The Company has established the Audit Committee (the "Committee") in accordance with the requirements of the Code, for the purpose of reviewing and providing supervision over the Group's financial reporting process and internal controls. The Committee comprises one non-executive director and two independent nonexecutive directors of the Company. The Group's interim results for the six months ended 30 June 2021 has been reviewed by the Committee. The Committee is of the opinion that these statements comply with the applicable accounting standards, regulations and the Stock Exchange's requirements, and that adequate disclosures have been made.

PURCHASE, SALE OR REDEMPTION OF LISTED SECURITIES OF THE COMPANY

During the six months ended 30 June 2021, neither the Company nor any of its subsidiaries had purchased, sold or redeemed any of the Company's listed securities.

DIVIDEND

The Board does not recommend the payment of an interim dividend for the six months ended 30 June 2021 (for the six months ended 2020: nil).

MODEL CODE FOR SECURITIES TRANSACTIONS BY DIRECTORS

The Company has adopted the Model Code for Securities Transactions by Directors of Listed Issuers (the "Model Code") as set out in Appendix 10 to the Listing Rules as a code of conduct securities transactions by directors of the Company. All the members of the Board have confirmed, following specific enquiry by the Company, that they have complied with the required standards set out in the Model Code throughout the six months ended 30 June 2021.

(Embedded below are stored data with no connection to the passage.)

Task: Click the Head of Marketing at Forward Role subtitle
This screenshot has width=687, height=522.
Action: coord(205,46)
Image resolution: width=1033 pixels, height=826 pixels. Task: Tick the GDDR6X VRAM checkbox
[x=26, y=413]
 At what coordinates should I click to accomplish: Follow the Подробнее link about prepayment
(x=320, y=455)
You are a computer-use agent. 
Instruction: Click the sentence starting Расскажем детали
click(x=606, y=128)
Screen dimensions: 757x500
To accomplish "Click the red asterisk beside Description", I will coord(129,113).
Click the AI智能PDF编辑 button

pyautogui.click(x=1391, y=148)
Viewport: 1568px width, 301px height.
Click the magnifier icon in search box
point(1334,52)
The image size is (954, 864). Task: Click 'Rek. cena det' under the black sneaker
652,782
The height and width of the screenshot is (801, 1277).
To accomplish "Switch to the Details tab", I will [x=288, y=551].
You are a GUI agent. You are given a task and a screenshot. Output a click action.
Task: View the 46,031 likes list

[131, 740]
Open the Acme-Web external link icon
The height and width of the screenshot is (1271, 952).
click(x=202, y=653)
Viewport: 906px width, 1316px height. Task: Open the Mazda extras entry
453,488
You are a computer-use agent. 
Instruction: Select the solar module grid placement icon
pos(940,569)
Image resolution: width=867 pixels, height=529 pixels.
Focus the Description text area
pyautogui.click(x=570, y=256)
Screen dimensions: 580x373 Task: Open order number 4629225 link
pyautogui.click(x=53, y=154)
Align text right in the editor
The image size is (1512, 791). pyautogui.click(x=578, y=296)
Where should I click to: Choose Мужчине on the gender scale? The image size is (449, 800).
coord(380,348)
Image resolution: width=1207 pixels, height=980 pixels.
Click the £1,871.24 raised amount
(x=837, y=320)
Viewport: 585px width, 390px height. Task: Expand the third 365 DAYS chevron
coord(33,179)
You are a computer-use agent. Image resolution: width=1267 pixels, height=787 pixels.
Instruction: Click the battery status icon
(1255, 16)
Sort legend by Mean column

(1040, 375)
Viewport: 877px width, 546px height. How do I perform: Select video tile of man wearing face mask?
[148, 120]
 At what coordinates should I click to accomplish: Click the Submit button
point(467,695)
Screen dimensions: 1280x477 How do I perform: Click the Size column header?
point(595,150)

PUBLICATION OF INTERIM REPOERT ON THE STOCK EXCHANGE'S WEBSITE

The Company's interim report containing all the information required by the Listing Rules will be published on the website of the Stock Exchange (www.hkex.com.hk) and the website of the Company (www.sino-ict.com) and be despatched to shareholders in due course.

CAUTION STATEMENT

The Board wishes to remind investors that the above unaudited interim financial results and operational statistics for the six months ended 30 June 2021 and the six months ended 30 June 2020 are based on the Group's internal information. Investors should note that undue reliance on or use of such information may cause investment risks. Investors are advised to exercise caution when dealing in the securities of the Company.

This report contains forward-looking statements regarding the objectives and expectations of the Group with respect to its opportunities and business prospects. Such forward-looking statements do not constitute guarantees of future performance of the Group and are subject to factors that could cause the Company's actual results, plans and objectives to differ materially from those expressed in the forward-looking statements. These factors include, but not limited to, general industry and economic conditions, shifts in customer demands, and changes in government policies. The Group undertakes no obligation to update or revise any forward-looking statements to reflect subsequent events or circumstances.